A run of records
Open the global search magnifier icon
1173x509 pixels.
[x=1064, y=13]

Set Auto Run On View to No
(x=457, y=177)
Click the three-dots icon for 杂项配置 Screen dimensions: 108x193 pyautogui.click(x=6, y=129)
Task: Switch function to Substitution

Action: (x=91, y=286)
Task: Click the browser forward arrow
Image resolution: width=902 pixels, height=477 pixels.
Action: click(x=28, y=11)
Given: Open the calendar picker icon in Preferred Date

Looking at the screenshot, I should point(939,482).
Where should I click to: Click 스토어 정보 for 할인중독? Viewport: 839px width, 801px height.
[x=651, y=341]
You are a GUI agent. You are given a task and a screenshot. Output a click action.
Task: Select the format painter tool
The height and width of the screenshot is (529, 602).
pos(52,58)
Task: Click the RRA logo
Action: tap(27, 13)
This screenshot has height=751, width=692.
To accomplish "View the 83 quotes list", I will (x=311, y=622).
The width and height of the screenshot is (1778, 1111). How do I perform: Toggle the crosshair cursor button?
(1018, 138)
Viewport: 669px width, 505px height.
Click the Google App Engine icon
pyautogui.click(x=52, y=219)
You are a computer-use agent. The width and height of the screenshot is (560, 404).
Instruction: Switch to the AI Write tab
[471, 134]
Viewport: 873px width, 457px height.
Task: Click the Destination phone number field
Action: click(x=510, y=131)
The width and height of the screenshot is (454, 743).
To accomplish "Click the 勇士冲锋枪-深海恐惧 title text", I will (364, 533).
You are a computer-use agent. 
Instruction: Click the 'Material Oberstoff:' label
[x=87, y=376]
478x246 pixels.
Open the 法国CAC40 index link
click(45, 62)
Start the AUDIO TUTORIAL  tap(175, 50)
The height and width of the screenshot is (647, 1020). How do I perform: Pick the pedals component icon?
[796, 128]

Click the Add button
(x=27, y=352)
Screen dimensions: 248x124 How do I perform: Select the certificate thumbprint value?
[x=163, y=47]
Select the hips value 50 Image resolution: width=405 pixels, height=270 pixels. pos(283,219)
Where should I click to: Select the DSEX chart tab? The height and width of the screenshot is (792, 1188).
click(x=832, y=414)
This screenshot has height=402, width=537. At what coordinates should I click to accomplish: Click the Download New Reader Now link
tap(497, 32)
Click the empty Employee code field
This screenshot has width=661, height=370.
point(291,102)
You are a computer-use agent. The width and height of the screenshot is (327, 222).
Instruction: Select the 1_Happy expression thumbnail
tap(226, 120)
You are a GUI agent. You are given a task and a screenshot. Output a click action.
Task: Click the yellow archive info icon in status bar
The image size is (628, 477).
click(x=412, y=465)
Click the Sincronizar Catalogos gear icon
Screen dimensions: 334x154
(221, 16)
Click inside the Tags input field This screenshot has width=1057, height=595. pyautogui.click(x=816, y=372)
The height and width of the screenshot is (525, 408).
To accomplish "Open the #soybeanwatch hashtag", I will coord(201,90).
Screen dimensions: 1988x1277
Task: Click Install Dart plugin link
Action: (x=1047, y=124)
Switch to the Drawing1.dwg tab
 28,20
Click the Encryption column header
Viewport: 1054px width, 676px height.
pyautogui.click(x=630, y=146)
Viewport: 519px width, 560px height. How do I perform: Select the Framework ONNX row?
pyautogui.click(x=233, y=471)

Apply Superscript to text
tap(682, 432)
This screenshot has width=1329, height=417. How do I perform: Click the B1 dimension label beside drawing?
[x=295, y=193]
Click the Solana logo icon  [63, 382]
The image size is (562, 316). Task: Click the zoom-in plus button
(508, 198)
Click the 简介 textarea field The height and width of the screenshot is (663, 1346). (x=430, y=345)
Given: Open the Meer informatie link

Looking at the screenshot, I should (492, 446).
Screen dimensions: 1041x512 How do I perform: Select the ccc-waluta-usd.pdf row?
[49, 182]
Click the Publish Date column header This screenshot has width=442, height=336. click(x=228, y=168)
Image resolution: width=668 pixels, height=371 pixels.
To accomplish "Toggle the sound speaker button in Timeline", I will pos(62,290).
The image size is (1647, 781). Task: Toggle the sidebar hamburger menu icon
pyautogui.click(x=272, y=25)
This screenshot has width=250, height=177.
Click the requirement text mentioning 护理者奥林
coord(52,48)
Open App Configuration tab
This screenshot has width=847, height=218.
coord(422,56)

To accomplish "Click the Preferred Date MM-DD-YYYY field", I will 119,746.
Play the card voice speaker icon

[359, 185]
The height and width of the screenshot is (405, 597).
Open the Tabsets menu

# Exercise brief
Repeat word for word everything from the line containing "Click the 简介" down to the line containing "coord(52,48)", with both of those lines included.

# Completed exercise
Click the 简介 textarea field The height and width of the screenshot is (663, 1346). (x=430, y=345)
Given: Open the Meer informatie link

Looking at the screenshot, I should (492, 446).
Screen dimensions: 1041x512 How do I perform: Select the ccc-waluta-usd.pdf row?
[49, 182]
Click the Publish Date column header This screenshot has width=442, height=336. click(x=228, y=168)
Image resolution: width=668 pixels, height=371 pixels.
To accomplish "Toggle the sound speaker button in Timeline", I will pos(62,290).
The image size is (1647, 781). Task: Toggle the sidebar hamburger menu icon
pyautogui.click(x=272, y=25)
This screenshot has width=250, height=177.
Click the requirement text mentioning 护理者奥林
coord(52,48)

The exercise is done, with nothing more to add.